[Records from a dataset]
· · · · ·

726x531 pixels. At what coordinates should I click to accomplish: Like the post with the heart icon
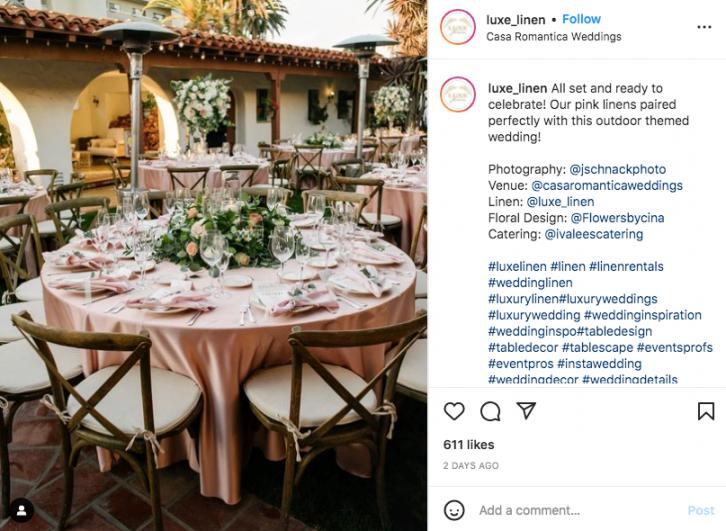coord(454,411)
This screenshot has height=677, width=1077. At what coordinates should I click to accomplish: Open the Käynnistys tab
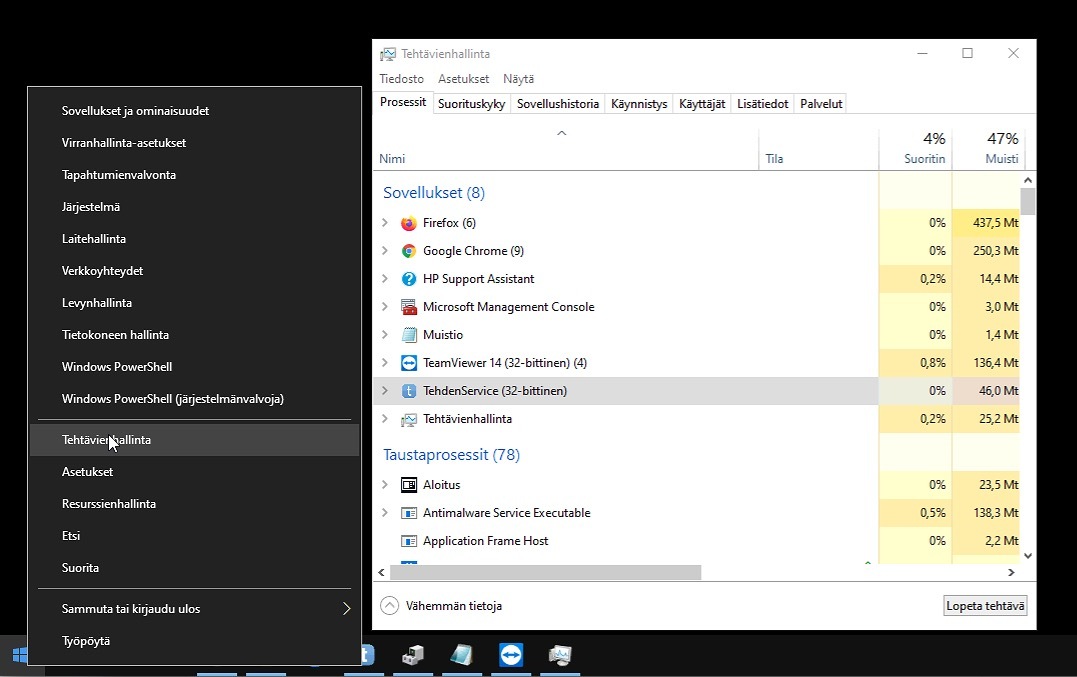[639, 104]
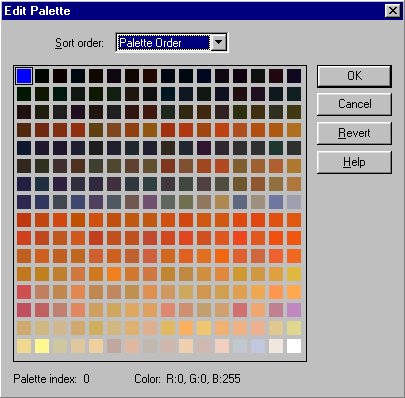
Task: Select the first swatch of the bottom row
Action: coord(24,346)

· · · · ·

WORK TO BE COMPLETED:
Leaving the pictures out, give again word for word each line from the one holding "This screenshot has" through the end of the records.

PROBLEM SOLUTION:
This screenshot has height=677, width=1077. At what coordinates should I click to accomplish: Open the Käynnistys tab
[639, 104]
Task: Select the first swatch of the bottom row
Action: coord(24,346)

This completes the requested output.